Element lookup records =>
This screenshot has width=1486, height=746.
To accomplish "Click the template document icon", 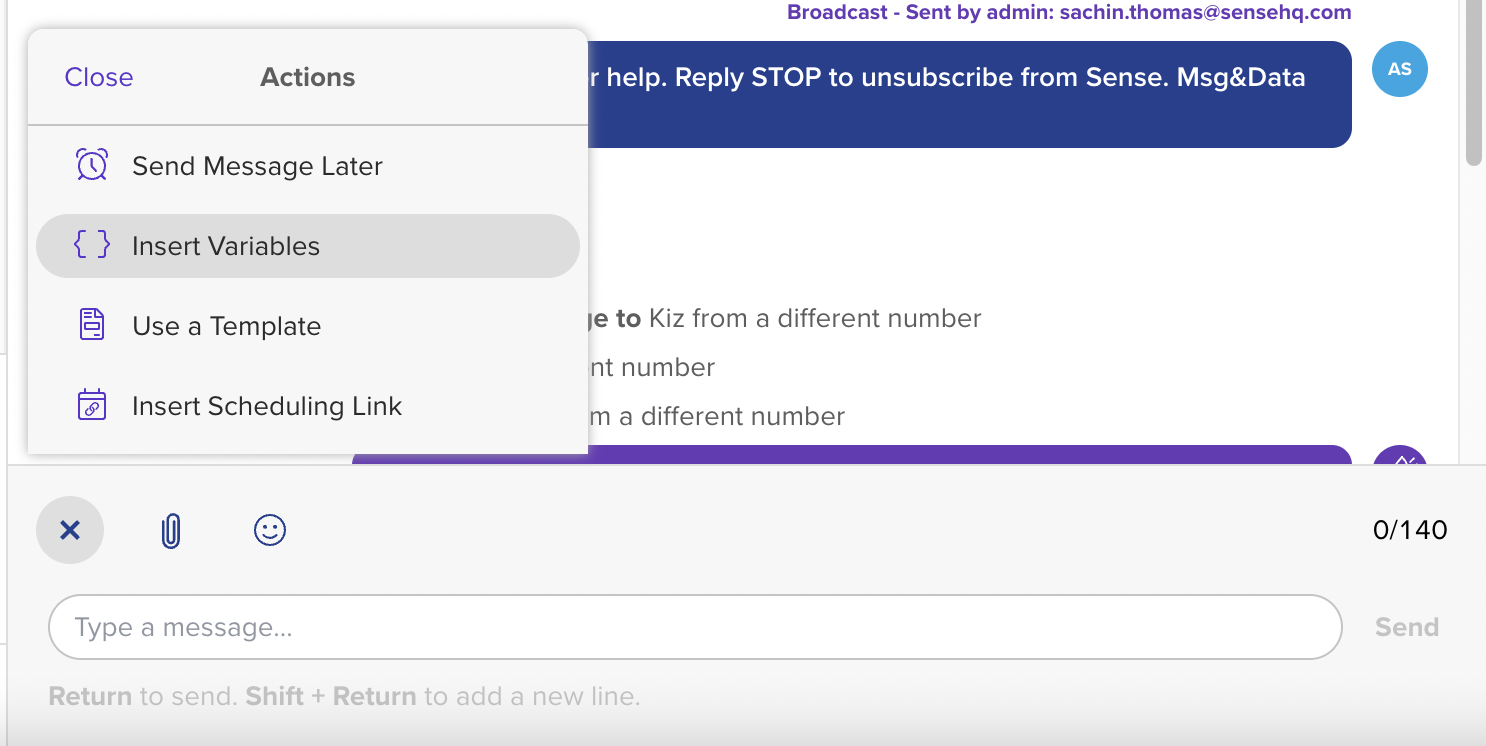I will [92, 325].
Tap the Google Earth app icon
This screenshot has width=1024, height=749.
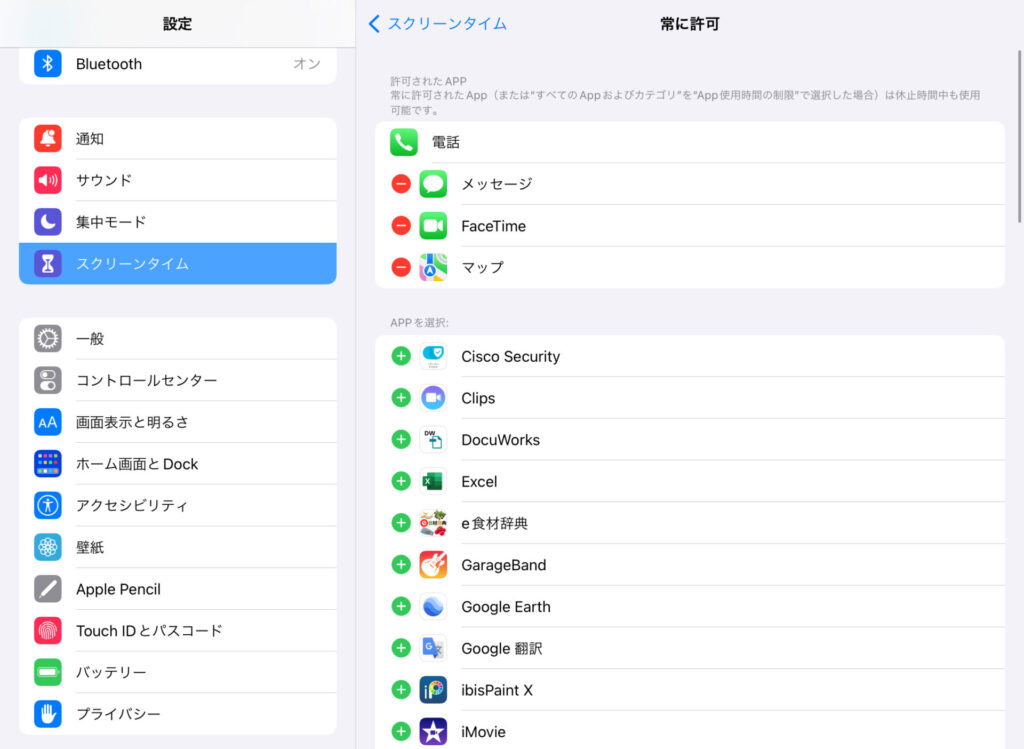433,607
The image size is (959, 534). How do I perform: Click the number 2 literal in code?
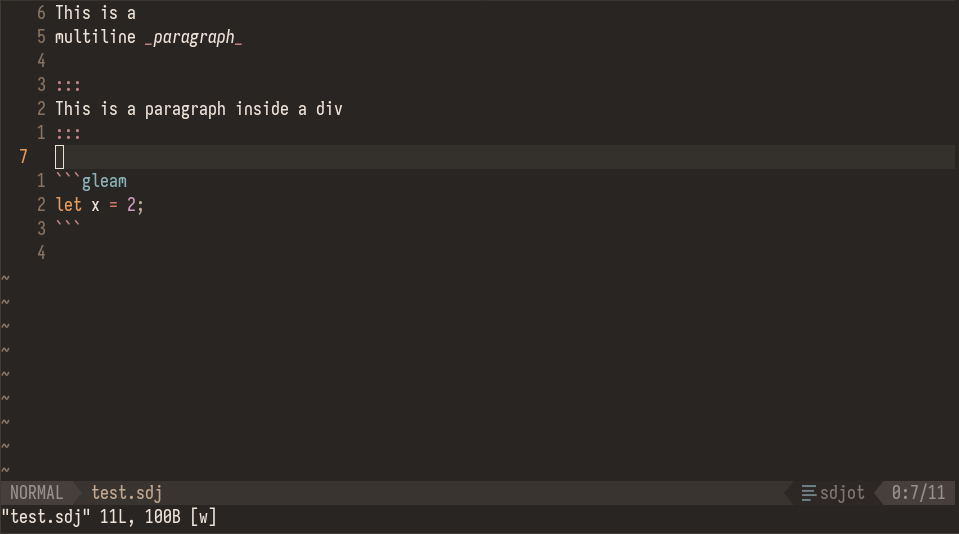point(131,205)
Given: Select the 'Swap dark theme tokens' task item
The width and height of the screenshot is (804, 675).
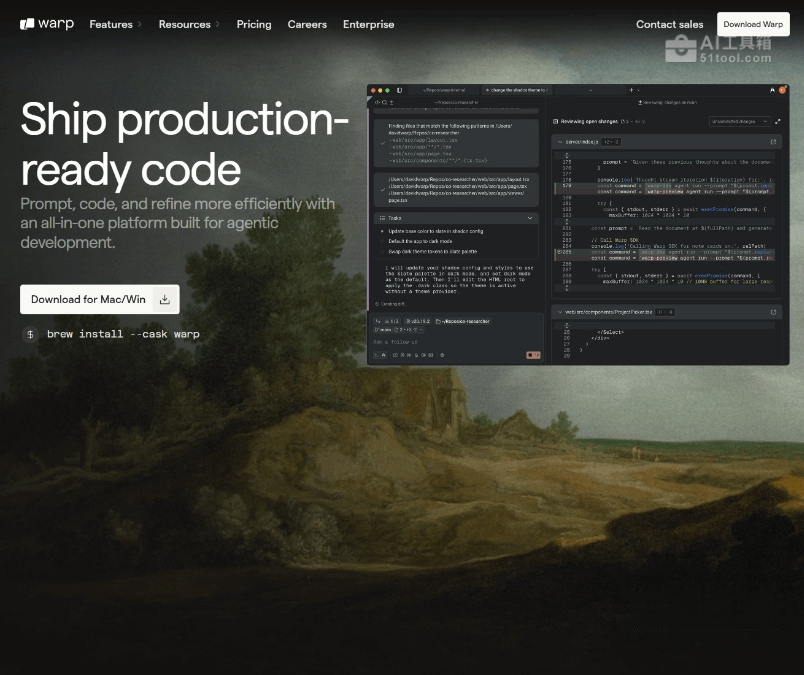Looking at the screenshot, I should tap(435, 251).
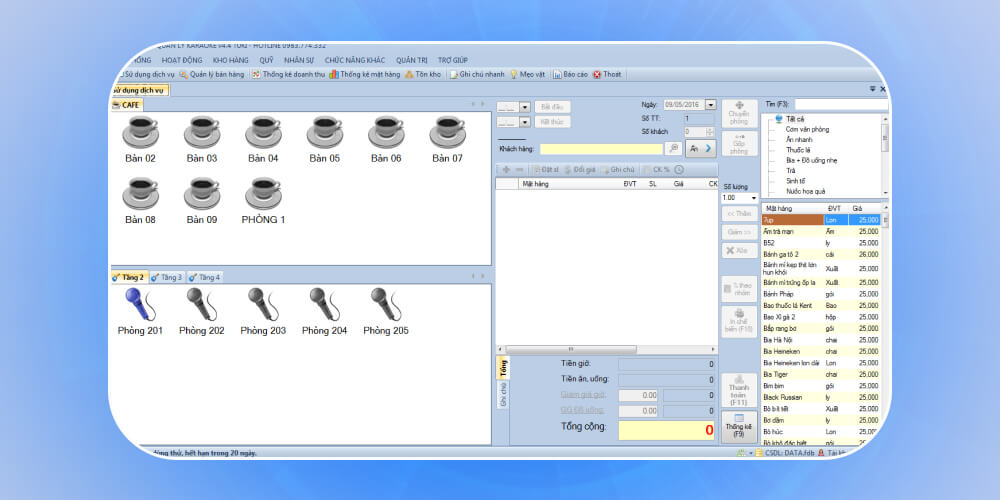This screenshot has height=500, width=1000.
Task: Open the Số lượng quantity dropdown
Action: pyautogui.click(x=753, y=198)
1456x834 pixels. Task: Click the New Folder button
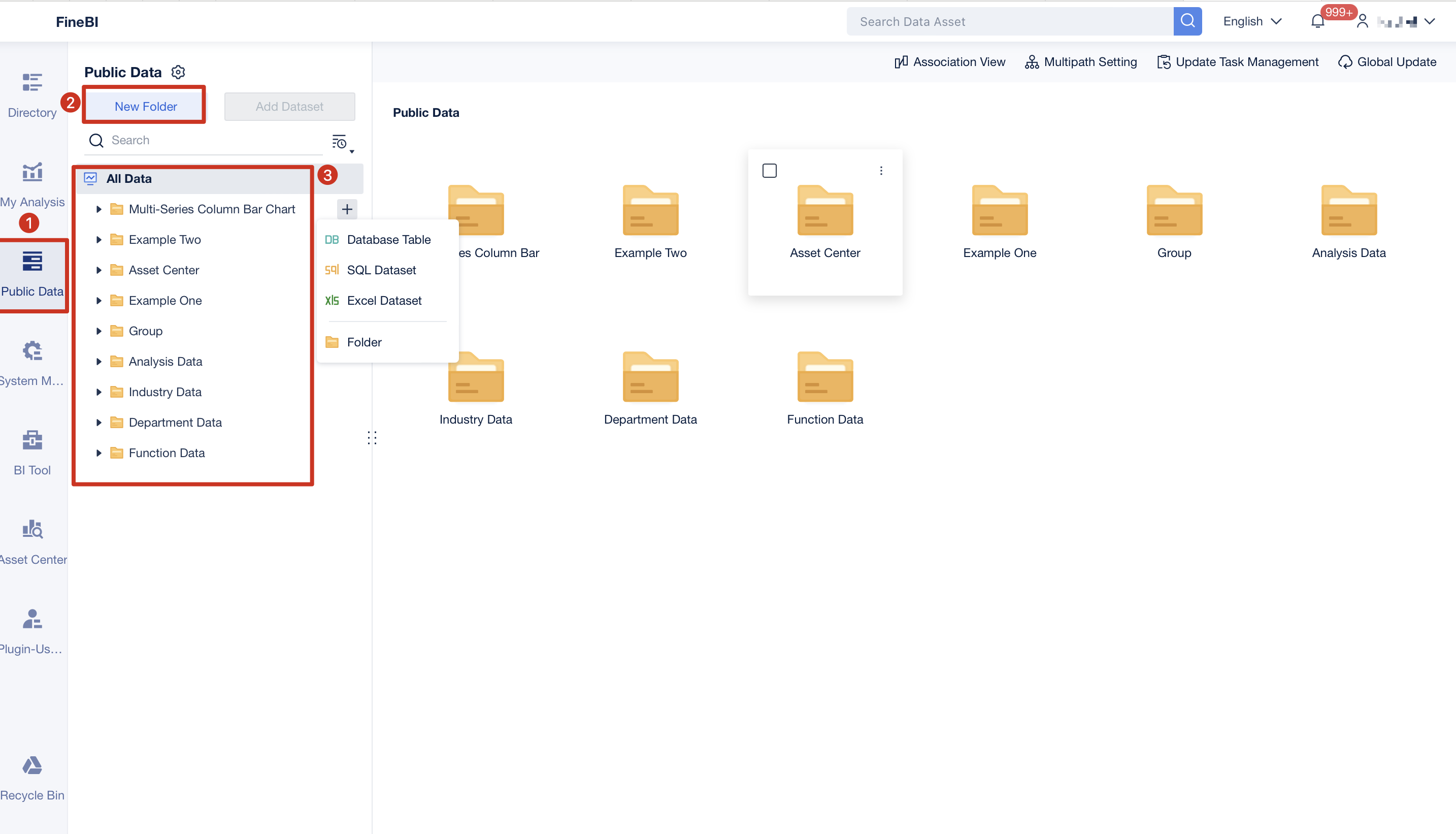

SET EXERCISE => Starting at the line that contains "The image size" and ending at the end of the records, rewrite those lines as a numbered list with blank lines omitted. Leave the pictures out of your answer.

FULL SOLUTION =>
1. The image size is (959, 534). How do I perform: Click the number 2 literal in code?
2. point(131,205)
3. Given: Select the 'Swap dark theme tokens' task item
4. The width and height of the screenshot is (804, 675).
5. Looking at the screenshot, I should tap(435, 251).
6. This screenshot has height=500, width=1000.
7. Task: Open the Số lượng quantity dropdown
8. Action: pyautogui.click(x=753, y=198)
9. 1456x834 pixels. Task: Click the New Folder button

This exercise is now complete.